Recovery from shoulder tendonitis depends on severity and treatment. Mild cases may improve in 2–4 weeks with rest, ice, and activity modification. Moderate to severe tendonitis can take 6–12 weeks with physiotherapy and strengthening. If advanced therapies like PRP or prolotherapy are used, healing may accelerate. Persistent or untreated tendonitis can progress to chronic shoulder pain, requiring longer rehabilitation. Consistent treatment and avoiding aggravating movements help ensure faster recovery.
Bursitis involves inflammation of the bursa, a fluid-filled sac cushioning the joint, often triggered by repetitive friction. Tendonitis is inflammation of the shoulder tendons, typically caused by overuse or strain. While both conditions cause shoulder pain, bursitis often leads to swelling and tenderness, whereas tendonitis results in movement-induced pain. Differentiating these conditions through clinical examination and imaging is essential, as management varies, ranging from physiotherapy to injections for effective shoulder pain treatment.

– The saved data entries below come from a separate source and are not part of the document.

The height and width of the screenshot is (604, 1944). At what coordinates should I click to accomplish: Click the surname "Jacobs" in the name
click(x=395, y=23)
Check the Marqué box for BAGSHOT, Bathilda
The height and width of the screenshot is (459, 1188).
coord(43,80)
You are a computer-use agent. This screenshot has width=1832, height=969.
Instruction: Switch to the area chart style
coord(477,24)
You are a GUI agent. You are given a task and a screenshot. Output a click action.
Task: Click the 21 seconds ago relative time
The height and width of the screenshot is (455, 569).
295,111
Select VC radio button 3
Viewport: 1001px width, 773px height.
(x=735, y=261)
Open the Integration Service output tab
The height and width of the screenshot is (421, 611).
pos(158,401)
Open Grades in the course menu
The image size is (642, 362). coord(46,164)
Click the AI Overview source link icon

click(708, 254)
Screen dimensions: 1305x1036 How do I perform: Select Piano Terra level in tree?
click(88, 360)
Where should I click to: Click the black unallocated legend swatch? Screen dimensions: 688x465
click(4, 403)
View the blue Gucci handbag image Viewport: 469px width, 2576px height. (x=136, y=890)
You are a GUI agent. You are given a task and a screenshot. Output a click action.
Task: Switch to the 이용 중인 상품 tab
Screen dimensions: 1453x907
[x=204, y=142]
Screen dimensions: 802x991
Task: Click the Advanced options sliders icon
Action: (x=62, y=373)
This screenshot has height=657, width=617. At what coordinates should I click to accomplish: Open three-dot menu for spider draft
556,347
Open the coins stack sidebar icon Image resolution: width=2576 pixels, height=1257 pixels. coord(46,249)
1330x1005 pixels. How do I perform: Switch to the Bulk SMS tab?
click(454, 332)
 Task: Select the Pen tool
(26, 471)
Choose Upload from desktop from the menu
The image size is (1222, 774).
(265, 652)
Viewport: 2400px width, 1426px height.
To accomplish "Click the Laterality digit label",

You should consult a doctor if shoulder pain persists beyond two weeks, worsens at night, or restricts arm movement. Sudden front shoulder pain after injury, weakness, or visible deformity requires immediate medical attention. Symptoms like swelling, joint instability, or persistent stiffness may indicate underlying shoulder pain causes such as rotator cuff tears, arthritis, or bursitis. Early diagnosis and shoulder pain treatment help prevent long-term damage and restore normal mobility effectively.